No dia anterior, Paxton meteu-se num avião para Nova Iorque, após ter desistido do seu apartamento em Paris. Decidiu ficar no Algonquin até encontrar apartamento e, ao chegar ao jornal no dia seguinte, não conseguiu acreditar quando lhe pediram que se deslocasse a São Francisco, a fim de entrevistar os prisioneiros de guerra, no Presídio.

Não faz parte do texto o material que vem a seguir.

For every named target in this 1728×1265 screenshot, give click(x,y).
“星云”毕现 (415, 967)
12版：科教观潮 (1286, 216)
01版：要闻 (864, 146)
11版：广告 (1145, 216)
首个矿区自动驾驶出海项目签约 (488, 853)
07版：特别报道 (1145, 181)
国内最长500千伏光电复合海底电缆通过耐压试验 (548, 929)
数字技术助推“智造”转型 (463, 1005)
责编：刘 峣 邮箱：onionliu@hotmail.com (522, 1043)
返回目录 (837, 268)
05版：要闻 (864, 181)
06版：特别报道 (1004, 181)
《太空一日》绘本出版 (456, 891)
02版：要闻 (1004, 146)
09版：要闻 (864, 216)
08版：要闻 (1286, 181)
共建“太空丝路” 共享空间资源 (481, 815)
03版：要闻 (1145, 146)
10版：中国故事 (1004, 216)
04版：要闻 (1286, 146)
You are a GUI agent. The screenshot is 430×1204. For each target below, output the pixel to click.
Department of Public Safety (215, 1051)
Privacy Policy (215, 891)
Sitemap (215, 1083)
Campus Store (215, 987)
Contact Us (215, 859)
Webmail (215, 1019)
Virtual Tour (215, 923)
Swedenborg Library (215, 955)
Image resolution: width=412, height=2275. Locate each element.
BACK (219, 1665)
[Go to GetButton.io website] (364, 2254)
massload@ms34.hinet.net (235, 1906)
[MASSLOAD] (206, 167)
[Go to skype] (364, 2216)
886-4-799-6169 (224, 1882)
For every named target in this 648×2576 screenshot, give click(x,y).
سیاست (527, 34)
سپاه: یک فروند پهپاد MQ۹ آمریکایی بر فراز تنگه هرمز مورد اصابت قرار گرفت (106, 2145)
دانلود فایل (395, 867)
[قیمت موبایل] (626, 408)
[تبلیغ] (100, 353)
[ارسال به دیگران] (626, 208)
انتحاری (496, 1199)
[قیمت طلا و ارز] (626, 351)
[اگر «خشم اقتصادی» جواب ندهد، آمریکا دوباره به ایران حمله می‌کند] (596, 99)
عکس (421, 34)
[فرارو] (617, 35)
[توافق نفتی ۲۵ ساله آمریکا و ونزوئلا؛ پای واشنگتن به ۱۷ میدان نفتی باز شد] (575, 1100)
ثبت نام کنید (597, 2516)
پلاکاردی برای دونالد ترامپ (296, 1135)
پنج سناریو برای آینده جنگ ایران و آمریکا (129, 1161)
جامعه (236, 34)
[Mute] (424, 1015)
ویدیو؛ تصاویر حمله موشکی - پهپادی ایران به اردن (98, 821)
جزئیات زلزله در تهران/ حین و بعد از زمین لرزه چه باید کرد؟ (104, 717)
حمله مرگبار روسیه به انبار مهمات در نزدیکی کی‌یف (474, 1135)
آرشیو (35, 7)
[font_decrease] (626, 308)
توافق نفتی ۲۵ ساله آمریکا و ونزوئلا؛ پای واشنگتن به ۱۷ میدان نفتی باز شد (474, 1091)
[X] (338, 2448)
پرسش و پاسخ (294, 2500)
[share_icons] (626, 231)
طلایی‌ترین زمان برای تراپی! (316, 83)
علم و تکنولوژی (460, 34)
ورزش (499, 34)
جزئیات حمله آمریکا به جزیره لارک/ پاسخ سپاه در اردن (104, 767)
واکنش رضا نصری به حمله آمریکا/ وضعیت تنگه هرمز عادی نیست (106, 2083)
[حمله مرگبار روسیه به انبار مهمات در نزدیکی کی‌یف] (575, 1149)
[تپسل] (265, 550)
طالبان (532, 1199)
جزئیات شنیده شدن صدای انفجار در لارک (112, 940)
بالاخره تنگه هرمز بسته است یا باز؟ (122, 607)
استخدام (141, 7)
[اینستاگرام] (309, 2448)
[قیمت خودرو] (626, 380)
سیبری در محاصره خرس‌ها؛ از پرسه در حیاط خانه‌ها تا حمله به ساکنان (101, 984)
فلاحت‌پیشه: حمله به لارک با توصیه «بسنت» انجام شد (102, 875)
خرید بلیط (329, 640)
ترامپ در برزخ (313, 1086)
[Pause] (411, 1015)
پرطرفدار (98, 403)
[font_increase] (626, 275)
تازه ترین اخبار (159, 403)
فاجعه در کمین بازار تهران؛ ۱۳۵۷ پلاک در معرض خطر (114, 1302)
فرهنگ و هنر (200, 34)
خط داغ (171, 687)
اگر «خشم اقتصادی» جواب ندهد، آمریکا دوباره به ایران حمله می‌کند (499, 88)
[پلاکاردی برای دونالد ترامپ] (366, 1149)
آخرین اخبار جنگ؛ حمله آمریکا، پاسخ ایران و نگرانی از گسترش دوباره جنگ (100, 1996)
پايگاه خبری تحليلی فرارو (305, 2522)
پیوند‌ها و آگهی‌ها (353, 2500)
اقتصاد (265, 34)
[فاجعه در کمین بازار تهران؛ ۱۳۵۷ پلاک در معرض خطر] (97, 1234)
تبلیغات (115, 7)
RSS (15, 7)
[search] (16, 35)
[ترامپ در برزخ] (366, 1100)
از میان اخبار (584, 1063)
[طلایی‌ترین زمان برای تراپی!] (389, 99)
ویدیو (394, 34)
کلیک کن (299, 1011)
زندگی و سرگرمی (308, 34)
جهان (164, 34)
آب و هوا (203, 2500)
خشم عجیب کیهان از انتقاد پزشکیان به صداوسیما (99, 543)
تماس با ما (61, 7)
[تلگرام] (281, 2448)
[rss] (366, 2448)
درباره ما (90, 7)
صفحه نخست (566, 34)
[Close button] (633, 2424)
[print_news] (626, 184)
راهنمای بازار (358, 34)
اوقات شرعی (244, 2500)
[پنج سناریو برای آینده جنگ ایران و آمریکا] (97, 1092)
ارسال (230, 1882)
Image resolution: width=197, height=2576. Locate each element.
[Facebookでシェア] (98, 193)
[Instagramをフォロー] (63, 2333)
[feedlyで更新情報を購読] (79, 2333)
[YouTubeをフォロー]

E respondeu que, muito pura e simplesmente, não iria. Tinham de mandar outra pessoa. Acabara de regressar, sentia-se cansada e tinha de procurar apartamento. Tudo argumentos pouco sólidos, e tanto ela como a editora o sabiam.

Quando a pressionaram, virou-se para a editora e respondeu que não lhe interessava que represálias pudessem exercer, mas não iria, pois era excessivamente doloroso.

Deixaram-na em paz todo esse dia e, às seis da tarde, o, editor chefe telefonou e suplicou-lhe que aceitasse. Por fim, cansada, exausta e irritada, acabou por ceder.

Viajou no dia seguinte, a tempo de apanhar o avião que chegou à Base da Força Aérea de Travis. Enquanto se detinha a observar o mesmo cenário que se lhe deparara em Manila há seis semanas, sabia exactamente como iria ser doloroso.

No entanto, desta vez sabia, pelo menos, o que a esperava e preparou-se para o que iria ouvir das mulheres, dos homens e até mesmo das crianças. Durante os dias seguintes, foi tão mau quanto esperava e ainda mais. O pior aconteceu, porém, quando um dos homens mencionou três colegas que tinham fugido e a história tinha um toque familiar.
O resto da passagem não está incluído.